Cela faisait un semaine que j'avais fait l'erreur d'accepter de regarder ce film animé de l'enfer avec ma fille et c'était ma punition !

Bon sang Satan, n'y avait-il pas d'autres manières de me faire regretter d'avoir cédé à ma fille ?

Je devais me la sortir de la tête car je devenais folle. J'avais écouté l'intégrale de SUM 41 mais cela n'avait pas marché. Ma deuxième idée avait été de me rendre nue en forêt, une nuit de lune rouge, seulement accompagnée de mon balai magique. Je cherchais une punition à la hauteur du délit. Je m'étais enduite de boue puis avais couru dans un buisson épineux. Ça faisait mal, mais il fallait au moins ça ! J'avais ensuite enfourché mon balais... chose pas très agréable quand on est nue, puis avais fait un tour au-dessus de la forêt. Rien n'y faisait ! J'étais rentrée chez moi et avais mis un moment à enlever toutes les épines. Mais je ne me laissais pas abattre : j'avais une autre idée ! Une potion spéciale pouvait me sauver.
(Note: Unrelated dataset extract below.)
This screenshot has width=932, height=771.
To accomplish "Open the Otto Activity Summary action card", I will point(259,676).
Je n'avais jamais essayé de la préparer et j'étais particulièrement maladroite en concoction de potion. J'avais toujours réussi à m'en sortir avec les sortilèges qui étaient mon fort mais aujourd'hui, aucun ne pouvait m'aider. J'étais donc au sous-sol, là où mes grimoires, mes ingrédients et mon chaudron m'attendaient. J'attrapais mes lunettes, indispensables pour pouvoir parcourir les lignes minuscules des grimoires de sorcières. À croire que plus le livre vieillissait, plus les mots rapetissaient !

Je l'ouvrais et parcourais attentivement la table des matières. Un livre de 3000 pages, je ne voulais pas louper LA recette !
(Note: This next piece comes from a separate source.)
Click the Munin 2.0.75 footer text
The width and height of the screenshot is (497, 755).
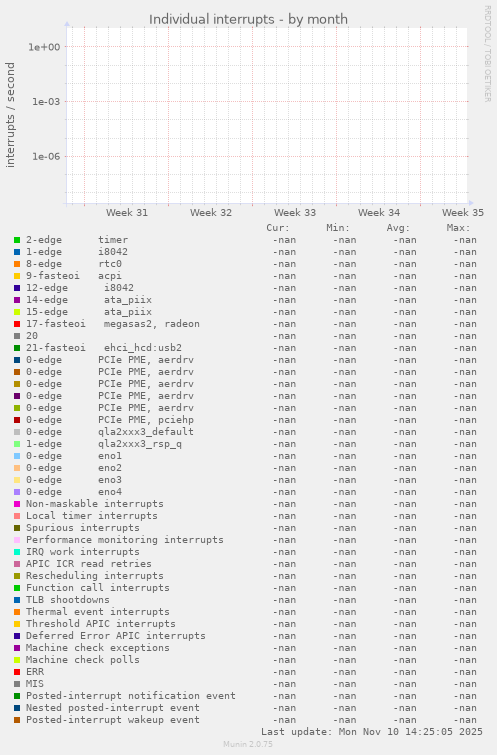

Potions d'amour, potions de mort, de douleurs ou pour soigner les furoncles et autres pustules, tout y était ! Et enfin, gloire à Lucifer : la potion de nettoyage de cerveau, page 66. Très dangereuse. Il suffisait d'un mauvais dosage pour vous faire oublier jusqu'à votre naissance !
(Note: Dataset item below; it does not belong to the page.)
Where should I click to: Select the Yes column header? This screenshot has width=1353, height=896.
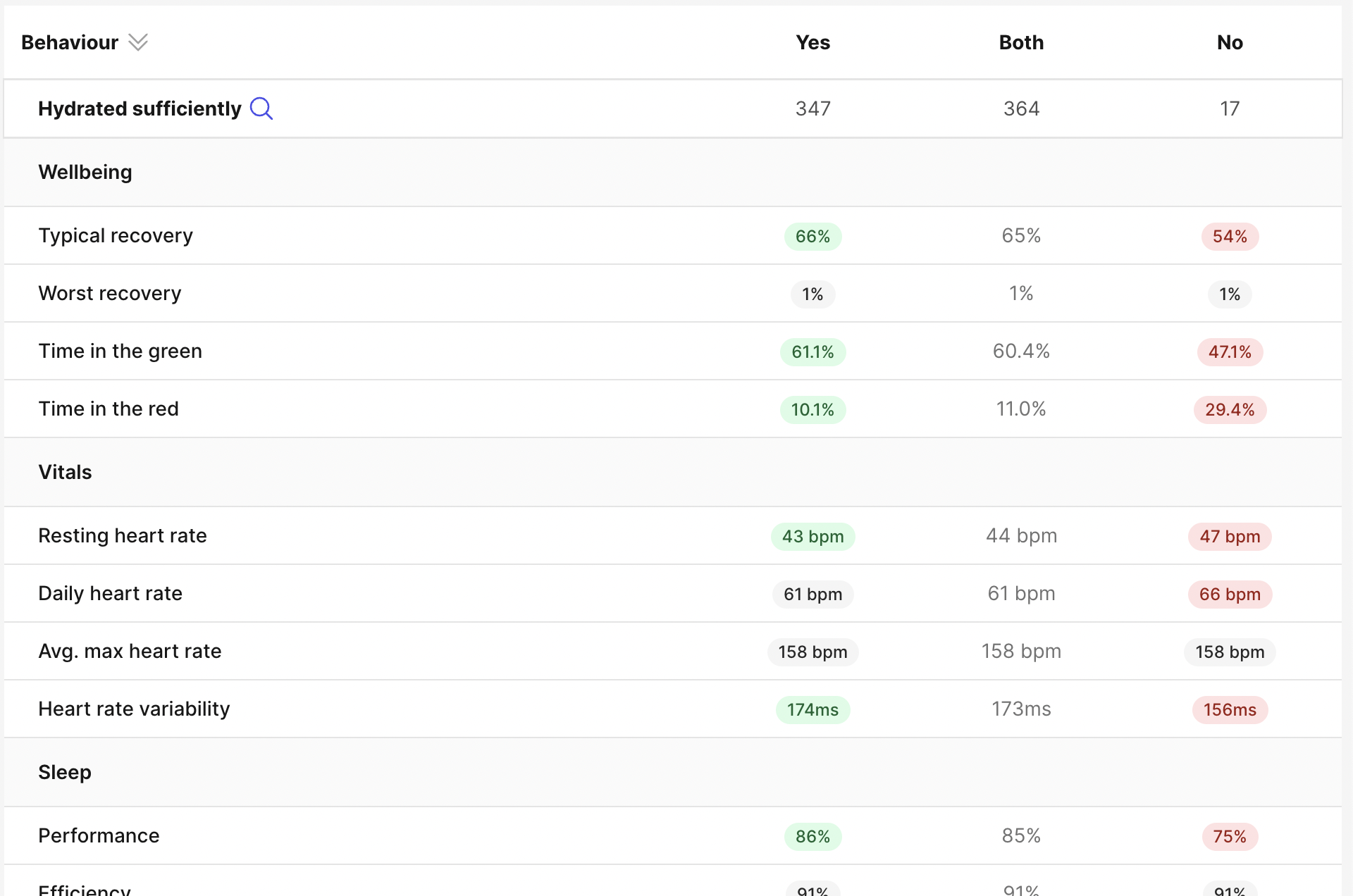[813, 42]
Je touchais le numéro de la page de la potion qui m'intéressait puis éloignais la main. Au bout de quelques secondes, les pages du grimoire défilèrent jusqu'à laisser apparaitre : "Pssht, nettoyez son cerveau !". Un humain tombait amoureux de vous et vous souhaitiez l'épargner ? Une de vos soeurs avait vu ce que vous aviez fait ? La potion de nettoyage de cerveau pouvait être utilisée de bien des façons. La vie était très simple quand on était sorcière.

Je parcourais la liste des ingrédients : "deux ailes de fée, une baguette magique en cristal (les seules qu'elles acceptaient d'utiliser), des cheveux blonds de vierge, quatre souris vivantes et une grosse citrouille".

Heureusement, les souris ne manquaient pas dans ma maison et j'en avais toujours une bonne douzaine dans mes pièges. Pour la citrouille aussi ce serait simple : en plein mois de novembre, elles envahissaient mon jardin. Quant aux cheveux de vierge : toute sorcière qui se respectait en possédait une réserve !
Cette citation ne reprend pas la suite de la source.